→ **Vorliegender Textauszug**:
╔══
Neuware bestellt, gebrauchte Ware erhalten

In den letzten Jahren müssen wir als IT-Dienstleister immer mehr Lieferung ablehnen und zurücksenden, weil die Ware gebraucht ist, defekt ist, oder ganz dreist Fakeprodukte geliefert wurden. Einen aktuellen Fall mit Seagate Festplatten werden wir hier näher beleuchten.

Oft werden wir von Kunden gefragt, warum bei uns die Festplatte oder SSD zum nachrüsten teurer ist, als das günstigste Angebot im Preisvergleich online.

Zum einen liegt das daran, das wir die Ware bestellen, kontrollieren und faktorieren müssen. Die Ware durchläuft also unser Unternehmen und wir als IT-Dienstleister müssen dann auch gegenüber dem Kunden die Gewährleistung übernehmen und tragen auch das Risiko, das die Ware überhaupt in Ordnung bei uns ankommt bzw. überhaupt geliefert wird.
╚══
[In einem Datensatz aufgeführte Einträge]
╔══
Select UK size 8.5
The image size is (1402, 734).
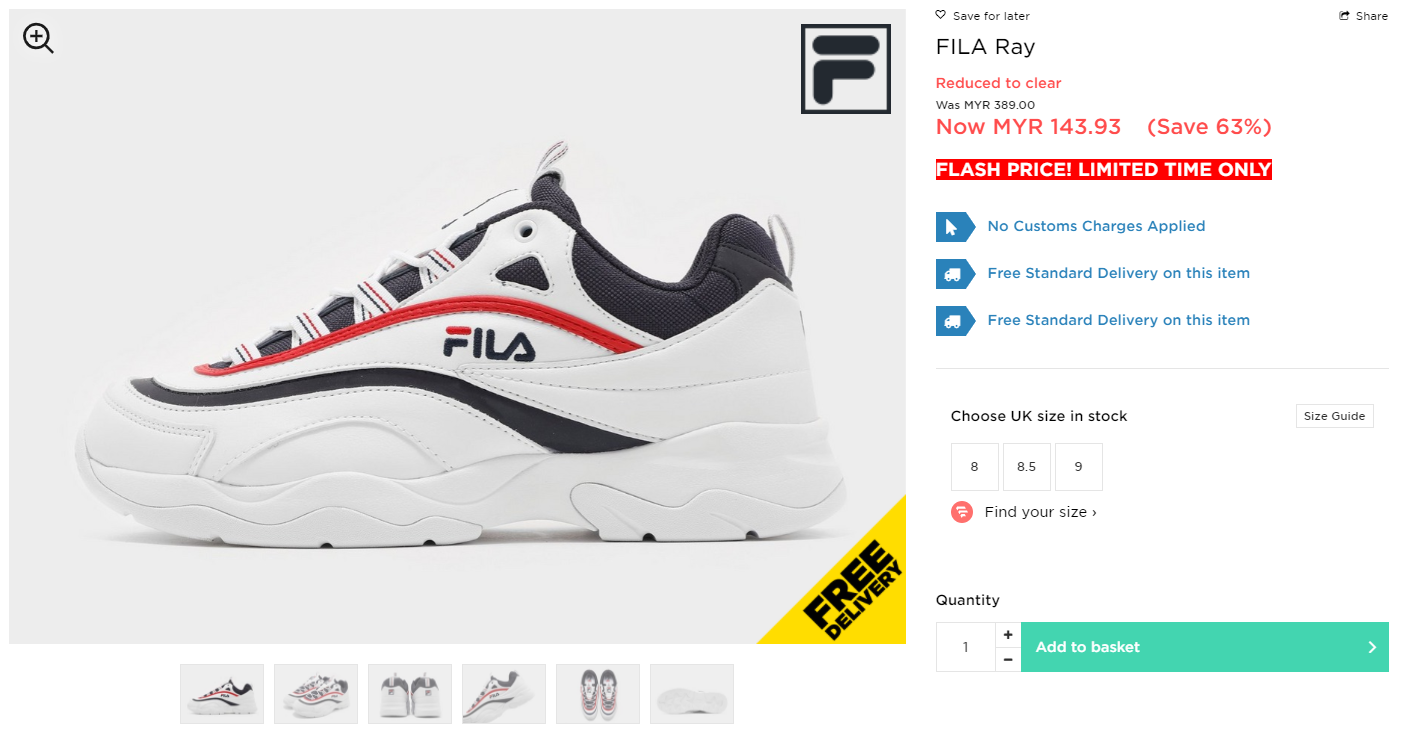tap(1027, 467)
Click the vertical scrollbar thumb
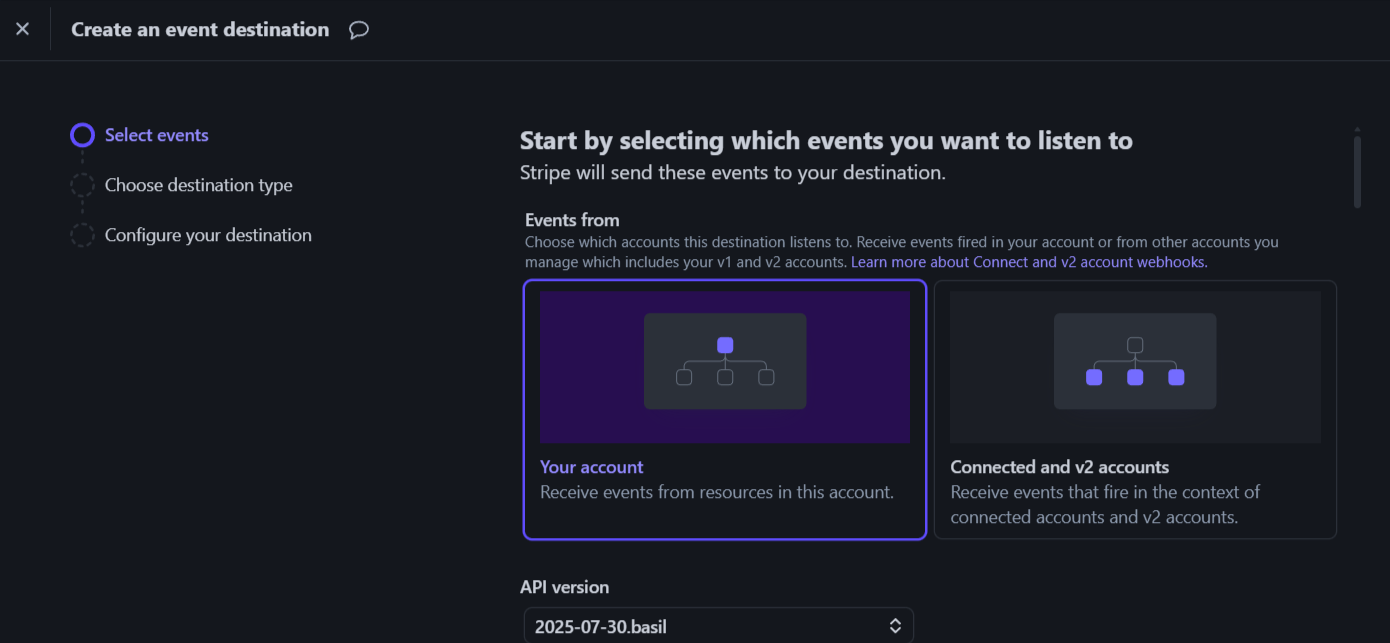This screenshot has width=1390, height=643. point(1357,171)
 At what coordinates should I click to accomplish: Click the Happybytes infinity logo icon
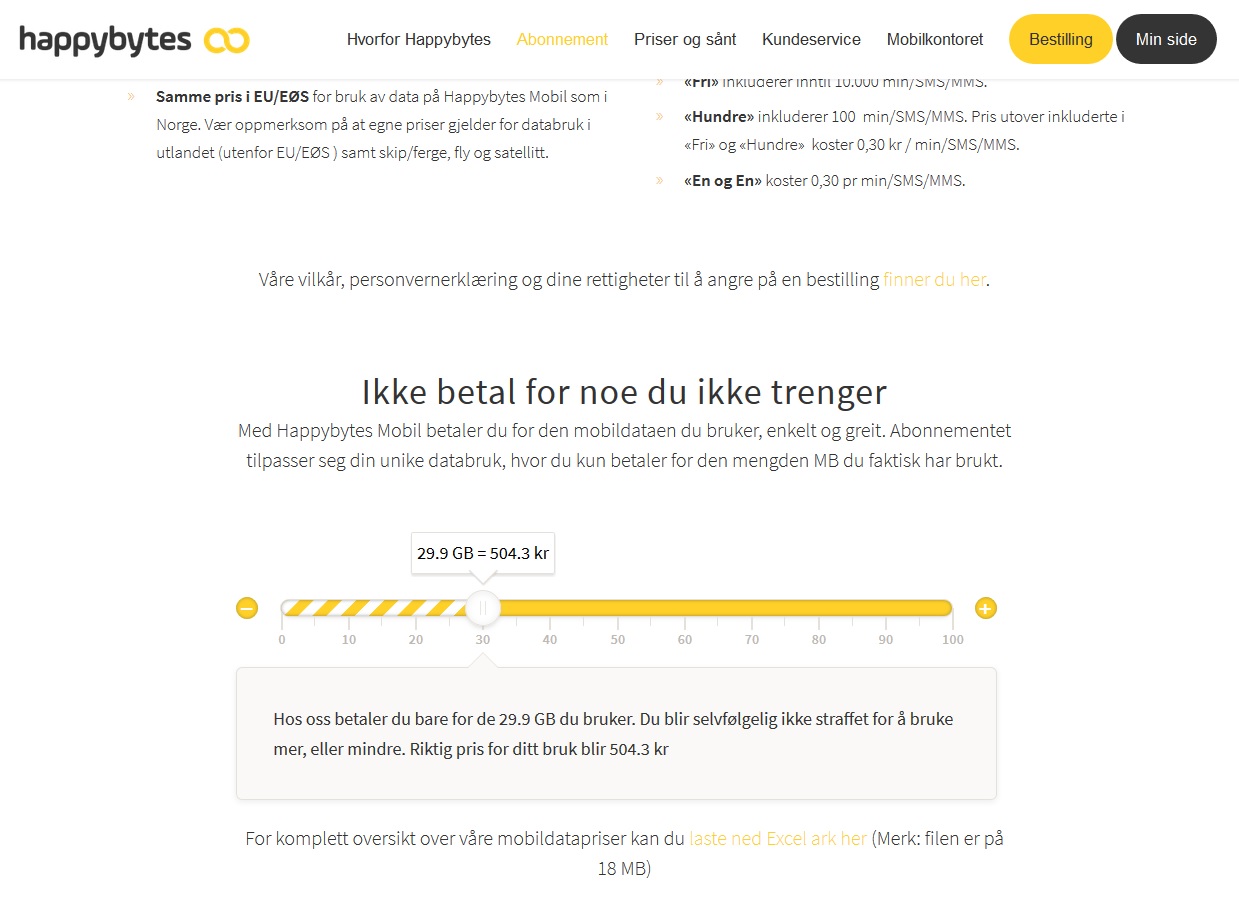(226, 40)
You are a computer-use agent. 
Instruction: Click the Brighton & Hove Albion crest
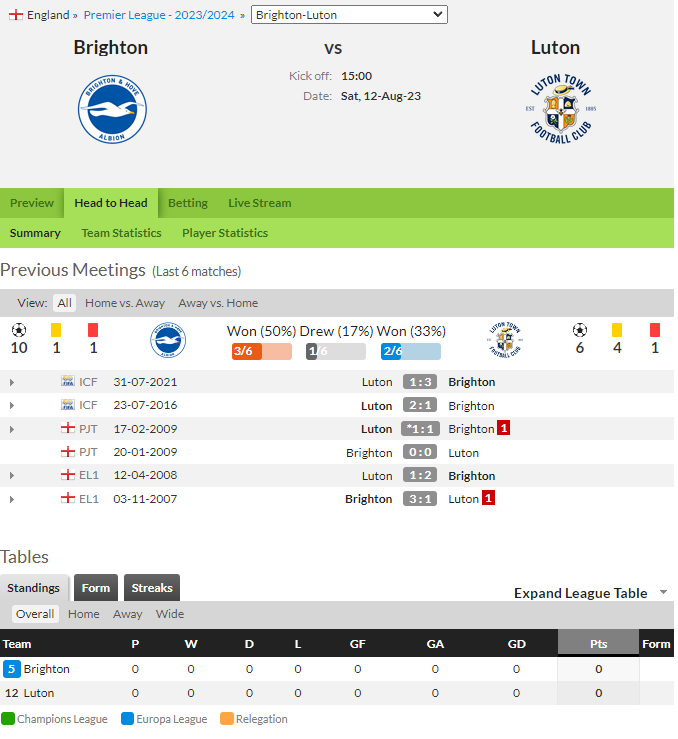pyautogui.click(x=112, y=109)
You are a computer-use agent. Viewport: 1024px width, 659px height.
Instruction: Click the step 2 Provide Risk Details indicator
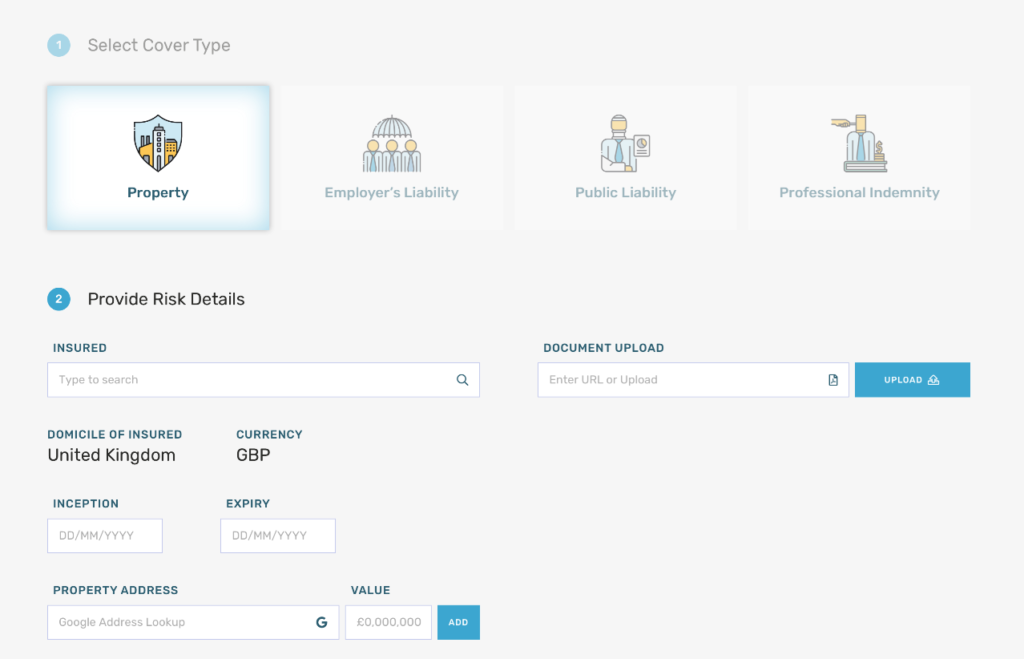[x=58, y=299]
╚══
→ **Zu bearbeitende Aufgaben**:
1. Welche Festplatten betrifft der aktuelle Fall, den der Textauszug näher beleuchten will?
2. Prüfen Sie bitte, ob diese Aussagen zum Textauszug passen: (a) Der IT-Dienstleister übernimmt gegenüber dem Kunden die Gewährleistung. (b) Kunden fragen oft, warum Festplatten oder SSDs beim Dienstleister günstiger sind als online. (c) In den letzten Jahren mussten weniger Lieferungen abgelehnt werden.
Für die Bearbeitung braucht man die Einträge nicht.

→ **Lösungen**:
1. Festplatten von Seagate.

2.
(a) Ja: „wir als IT-Dienstleister müssen dann auch gegenüber dem Kunden die Gewährleistung übernehmen“
(b) Nein: „teurer ist, als das günstigste Angebot im Preisvergleich online“
(c) Nein: „immer mehr Lieferung ablehnen und zurücksenden“